His phone, does he actually have the technology to make a sentient, artificial intelligence system to answer his phone, or is it like a secretary that just took on the identity of a phone? she wondered for a moment, then panicked. Crap, I need to say something or she is going to hang up, “Umm, this is Kass, I’m calling to speak to Charles.”
“Ahh, Miss Kass, I’ve been expecting your call. You’ll have to forgive me, but I called your cell phone service provider and had them upload our contact information into your phone for you just in case no-one delivered it to you.”
Oh, that explains how . . . Yeah . . . That’s a lot less unsettling, Kass said to herself, mentally toning down her level of creeped-out as the voice apologized. “Well, I’m calling because there is something I need to talk to Charles about,” she pressed once more.
“That’s wonderful news. He is actually really close to you right now and told me to send a car to pick you up for lunch if you called in the next fifteen minutes.” The voice was rather perky and happy about the whole thing.
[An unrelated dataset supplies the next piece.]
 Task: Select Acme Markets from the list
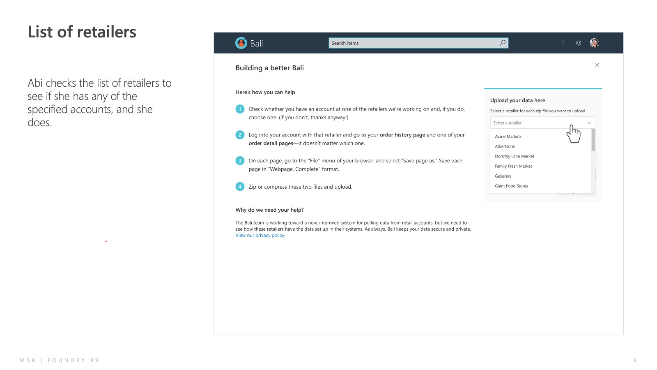tap(508, 136)
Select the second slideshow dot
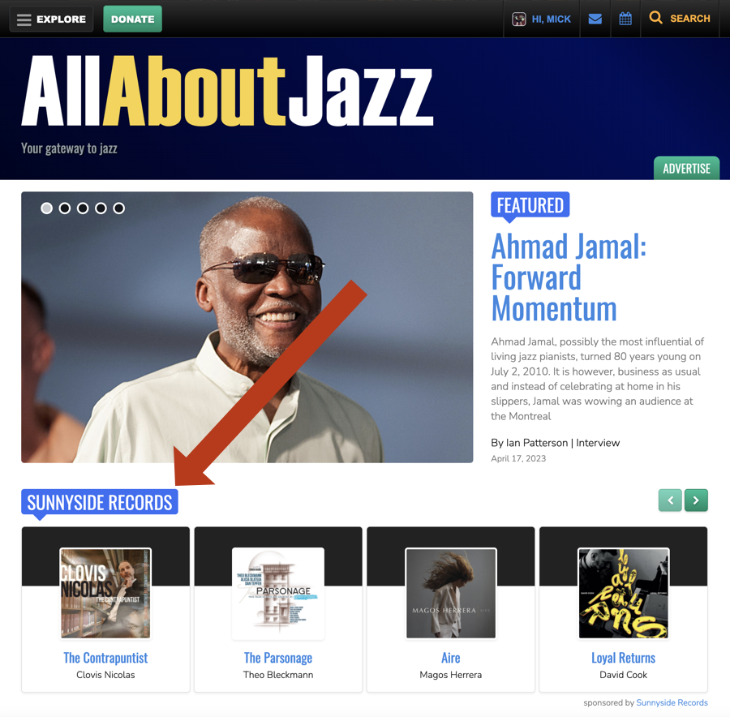The width and height of the screenshot is (730, 717). click(65, 208)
Too happy. Kass didn’t get it. How does someone who has to work for that guy stay so cheerful and upbeat. Do they have special schools on how to sound polite and happy for an entire day of answering phones for a weird boss? she wondered. She had experienced the phenomenon before when she called customer service, but it didn’t mean she had any real understanding of how it worked. If I had to sit on the phone for twelve hours a day listening to annoying customers complain about problems that were easier to fix than macaroni and cheese, I’d probably shoot myself, but they maintain that cheerful ‘all's right with the world’ attitude like you’re the only person who has called in a year, she marveled momentarily, still distracted and a bit wigged out by the stress of the whole situation, and completely forgot that she was on the phone.
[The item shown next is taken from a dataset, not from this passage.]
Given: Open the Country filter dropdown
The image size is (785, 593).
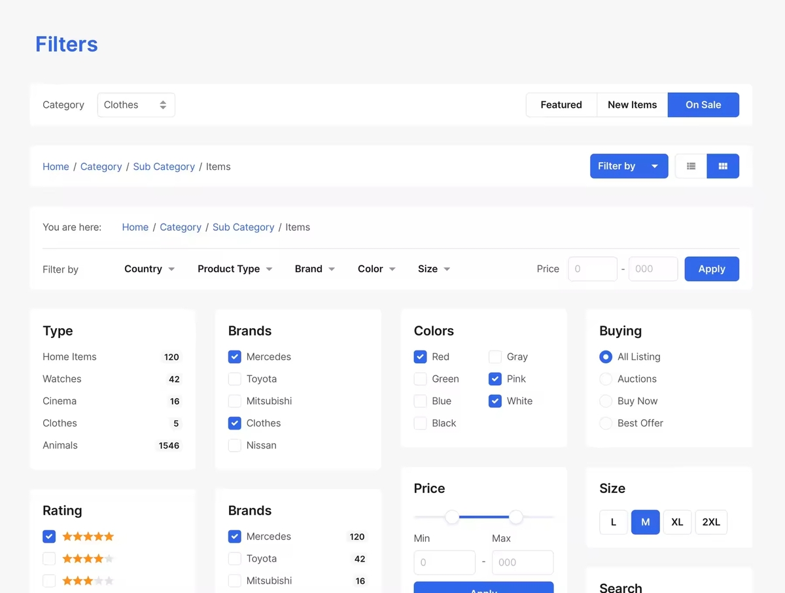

“Miss, I’ll be sending a nearby car to your location. Can you be ready in five minutes?” the chipper secretary asked, wanting clarification.
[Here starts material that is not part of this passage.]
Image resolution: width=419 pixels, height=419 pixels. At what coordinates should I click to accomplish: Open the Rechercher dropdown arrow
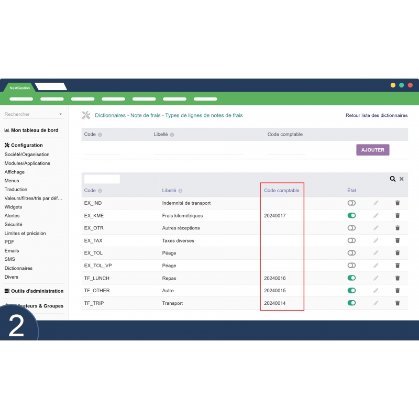[61, 114]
“Five minutes? Umm, sure. Where is the lunch?” Kass asked, looking at the jeans and t-shirt she had thought would be all she’d need to wear for the rest of the day when she originally haphazardly threw them together, but now debated if she could change them to something fancier with only five minutes’ notice.
“It’s going to be at a hole-in-the-wall barbeque place ten minutes from your current location. Charles is eating alone, so I’m sure he’ll enjoy the company. The car will be there in five. Have a nice day!” With that, the voice finished and a click sound with a dial tone took its place.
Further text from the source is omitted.